- I used apple cider in both the cake and frosting recipes, to add extra flavor. If you don't have apple cider on hand you can use water for the cake and additional milk for the frosting.
- If you have a kitchen scale, use it to evenly divide the batter whenever making a dual layer cake. Set a cake plate on top of the scale and zero/tarre it out. Add some batter and take note of weight. Repeat with the next cake pan and add an equal amount of batter. Divide remaing batter between the two. The more even the amount of batter in each pan, the more even the cakes will cook and the less likely the chance for lopsided cakes.
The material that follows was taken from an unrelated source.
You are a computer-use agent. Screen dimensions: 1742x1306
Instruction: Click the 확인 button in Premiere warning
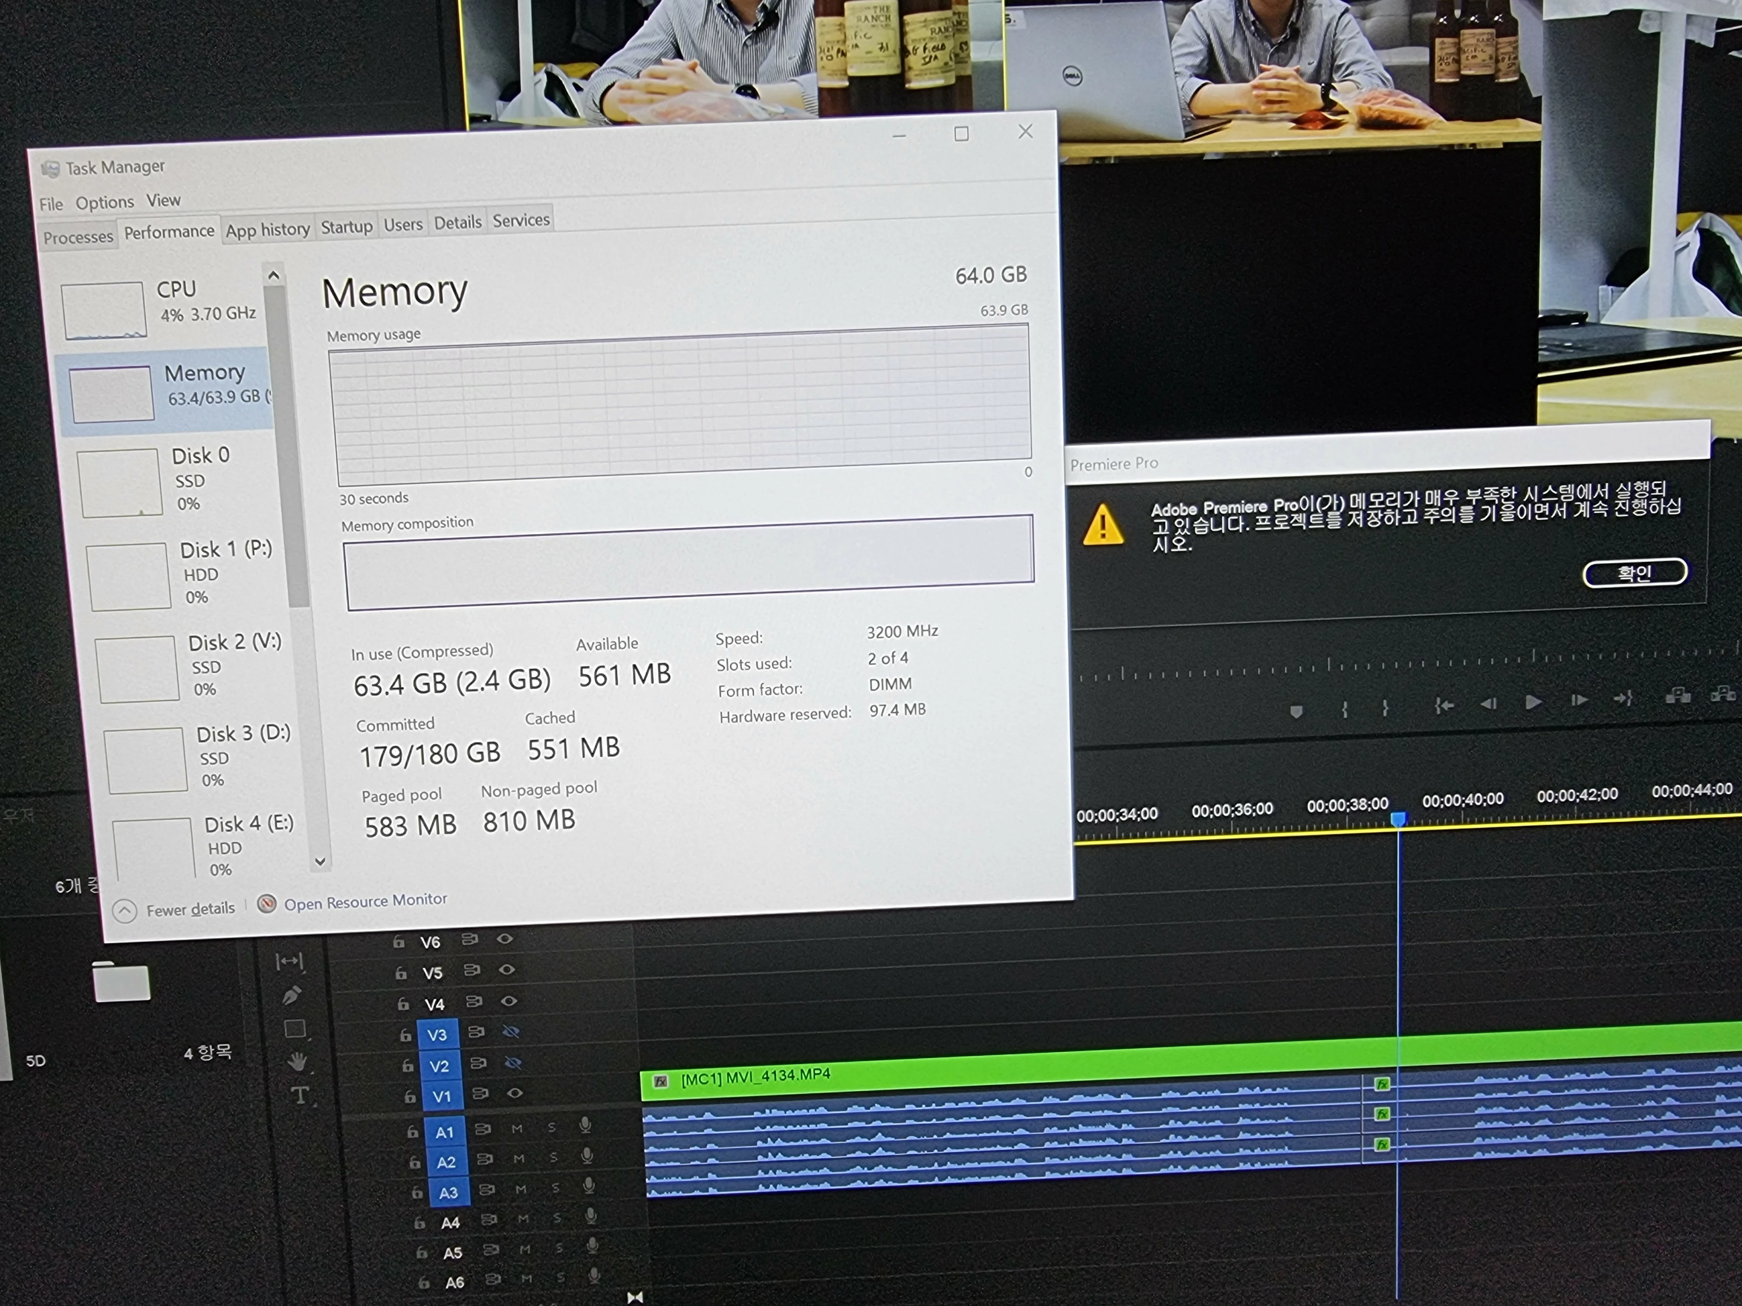pyautogui.click(x=1634, y=572)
Pumpkin Cake with Maple Buttercream
Combine all ingredients, except for frosting, in a large mixing bowl. Beat with an electric mixer until well combined. Grease and flour two 9 inch round cake pansDivide batter equally between the two cake pans. Bake at 350 for 30 minutes or until a toothpick inserted in center comes out clean. Cool slightly, remove from pans and allow to cool completely before frosting. Spread a layer of frosting atop one layer of cake and top with the remaining layer. Continue to frost the top and sides of cake until completely covered. Sprinkle with cinnamon or pumpkin pie spice to garnish. Cover loosely or with cake dome to store.
Maple Buttercream Frosting
2 sticks butter, softened (no substitutes)
6-8 cups powdered sugar, sifted
1/4 cup milk (2% or higher)
1/4 cup apple cider
2 tablespoons maple syrup
1/2 teaspoon maple flavoring/extract
1/2 teaspoon vanilla extract
In a large mixing bowl, combine all ingredients, starting with 6 cups of powdered sugar. Beat until mixed well, adding more powdered sugar if needed.